Another Strava spin-off is coming up with titles for your rides – and ‘Morning Ride’ and ‘Afternoon Ride’ no longer cut the mustard. While some riders choose practical names (like ‘Climbing Sprints’, or ‘10×30 Accelerations’, or ‘Recovery Ride’), another approach is to tell stories.

My mate Chris is, without doubt, the KOST (King of Strava Titles). A few of his gems include ‘The Shingle Track’ (at the time, he was suffering from, yes, shingles); ‘Albie Back’ (when he caught a rare glimpse of Albie, the albino squirrel who lives in a park near our regular ride); and my personal favourite, when we accidentally encountered each other at a junction on Table Mountain: ‘Finding the Ancer in an Unexpected Place’.

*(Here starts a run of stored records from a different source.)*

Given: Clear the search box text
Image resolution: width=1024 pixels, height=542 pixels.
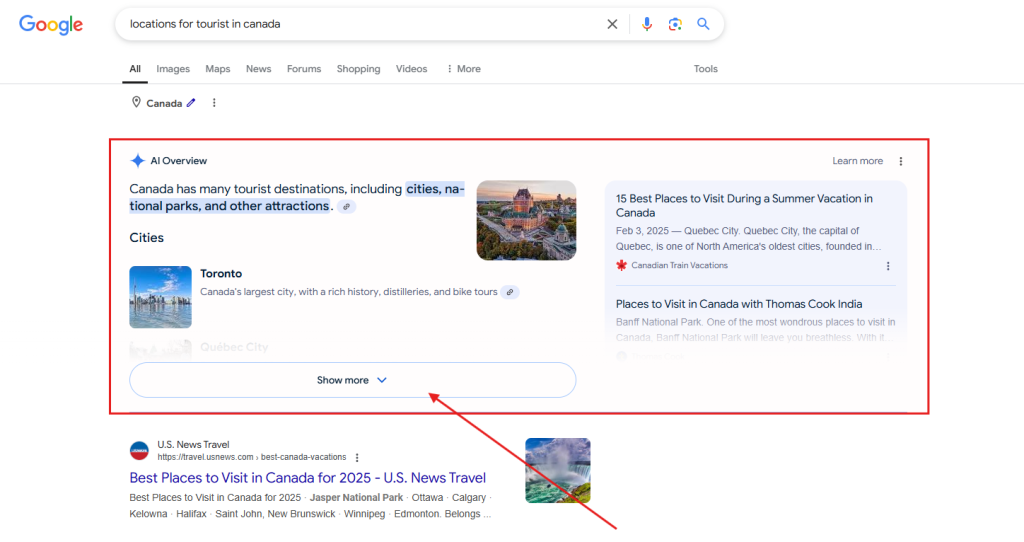Looking at the screenshot, I should pyautogui.click(x=612, y=24).
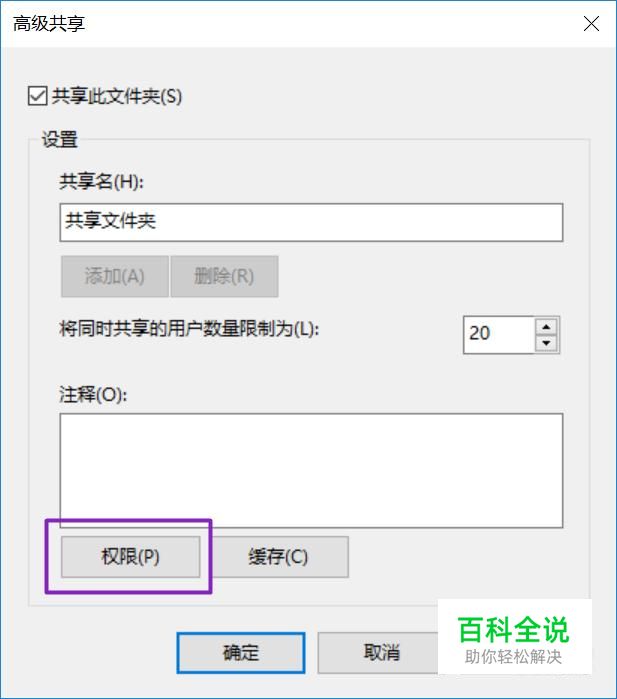Click the 共享名 text field
617x699 pixels.
(311, 222)
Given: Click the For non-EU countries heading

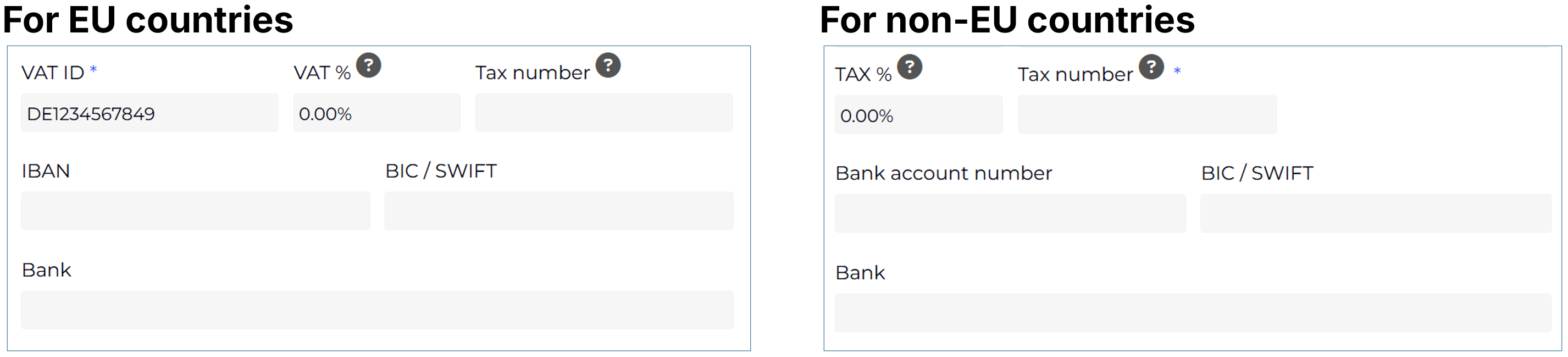Looking at the screenshot, I should (1007, 20).
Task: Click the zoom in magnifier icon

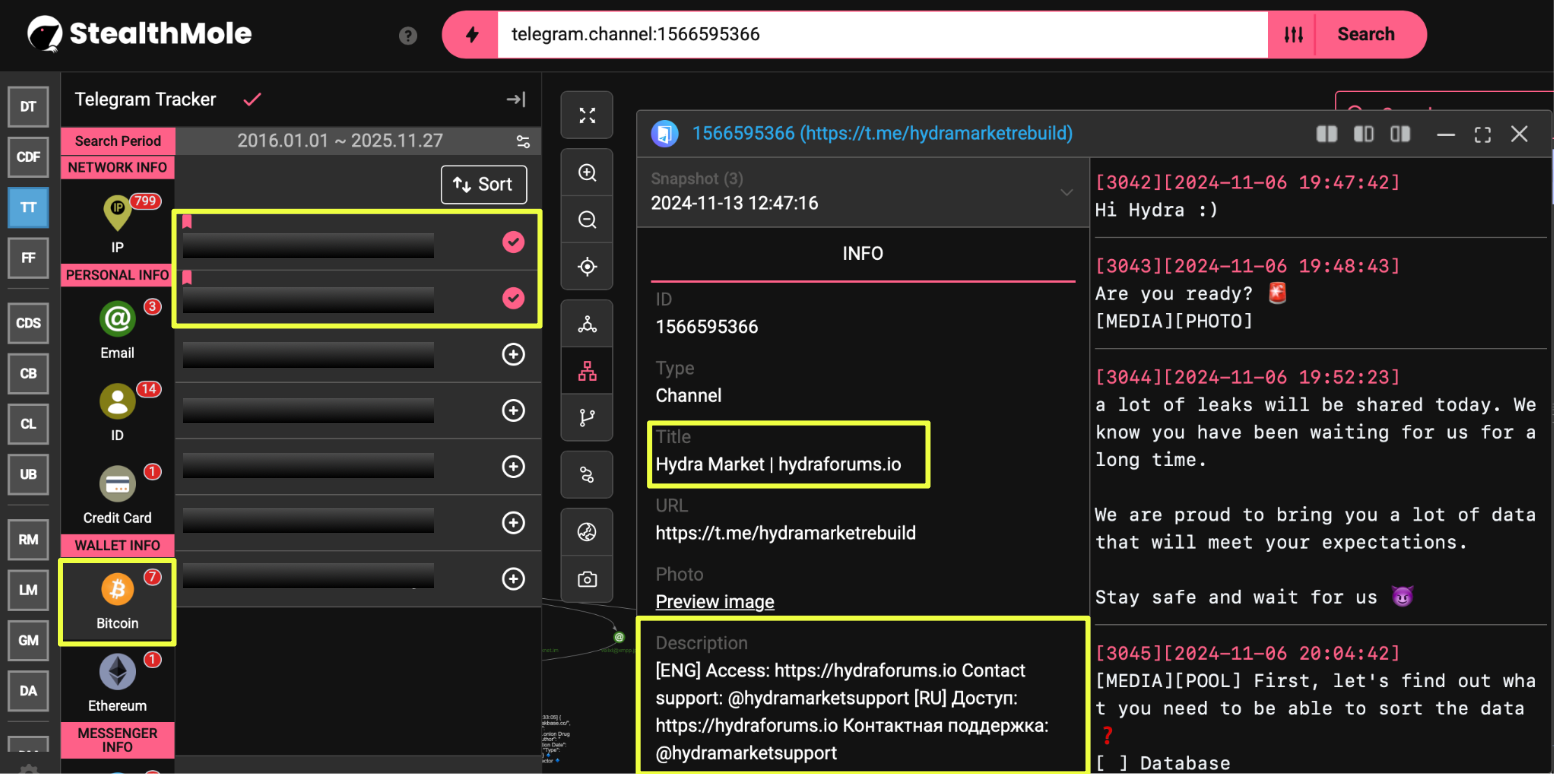Action: (587, 173)
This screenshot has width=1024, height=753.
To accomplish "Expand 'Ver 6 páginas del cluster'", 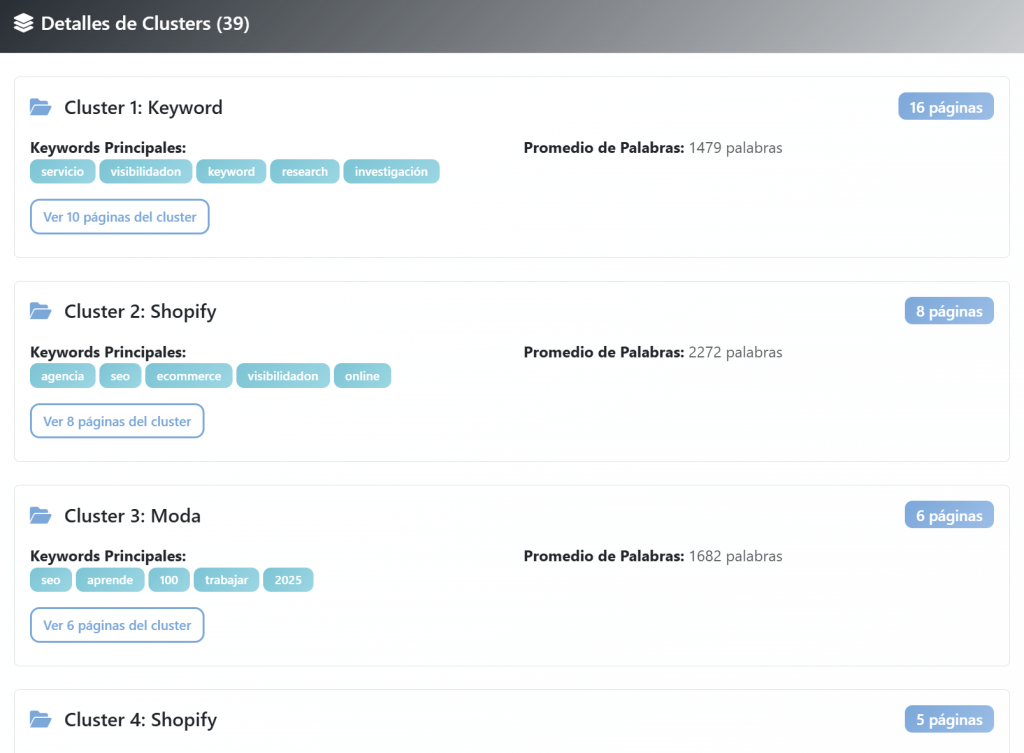I will coord(117,625).
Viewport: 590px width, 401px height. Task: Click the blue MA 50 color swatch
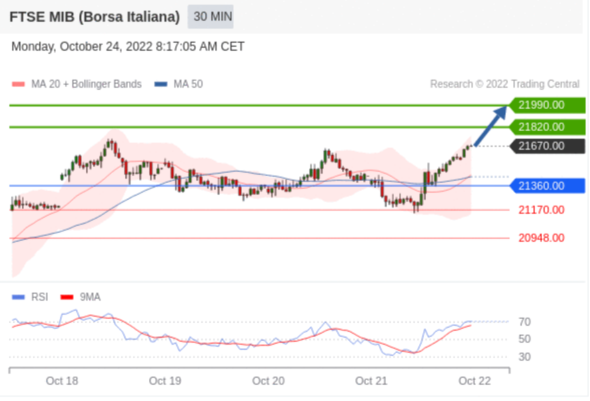161,84
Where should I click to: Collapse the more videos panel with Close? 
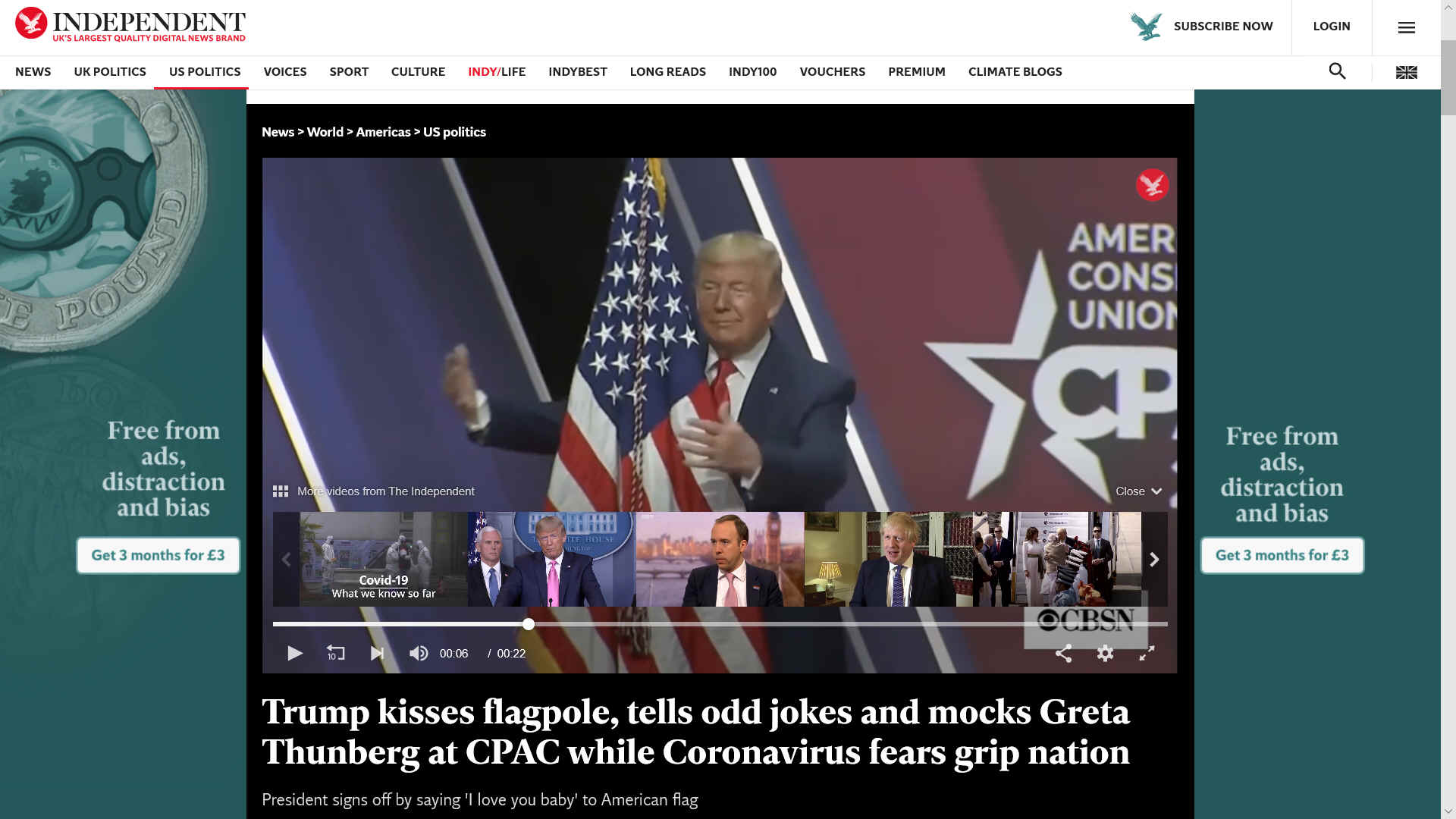(x=1138, y=491)
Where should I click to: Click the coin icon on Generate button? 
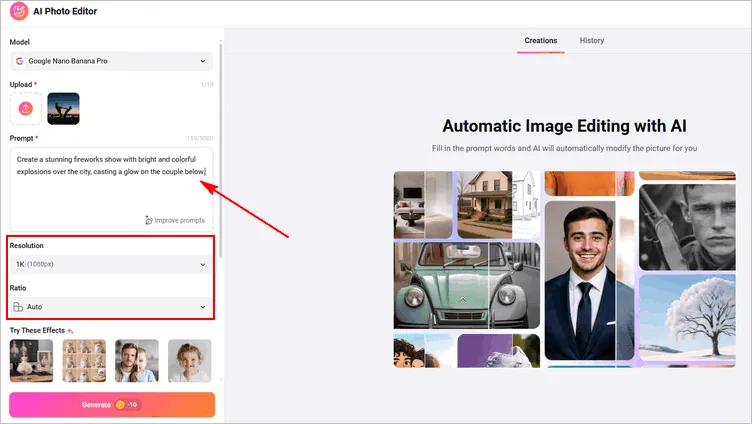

What’s more, the app has now given rise to Strava artists – riders who produce doodles with their routes. First, there were the inevitable schoolboy squiggles of some private parts but Strava art has become more sophisticated, with bicycles, unicorns, even wedding proposals.

Strava has turned a generation of cyclists into stats addicts, analysing rides to give us insights into our training, and comparing rides against ourselves, our peers and pros; and seeking (always seeking) cups for personal records, kudos from our mates, and – the cyclist’s holy grail – a King of the Mountain (thanks a lot, Cobus Swanepoel).

Which reminds me: if you need me, I’ll be at Seaforth Kicker, waiting for a tailwind.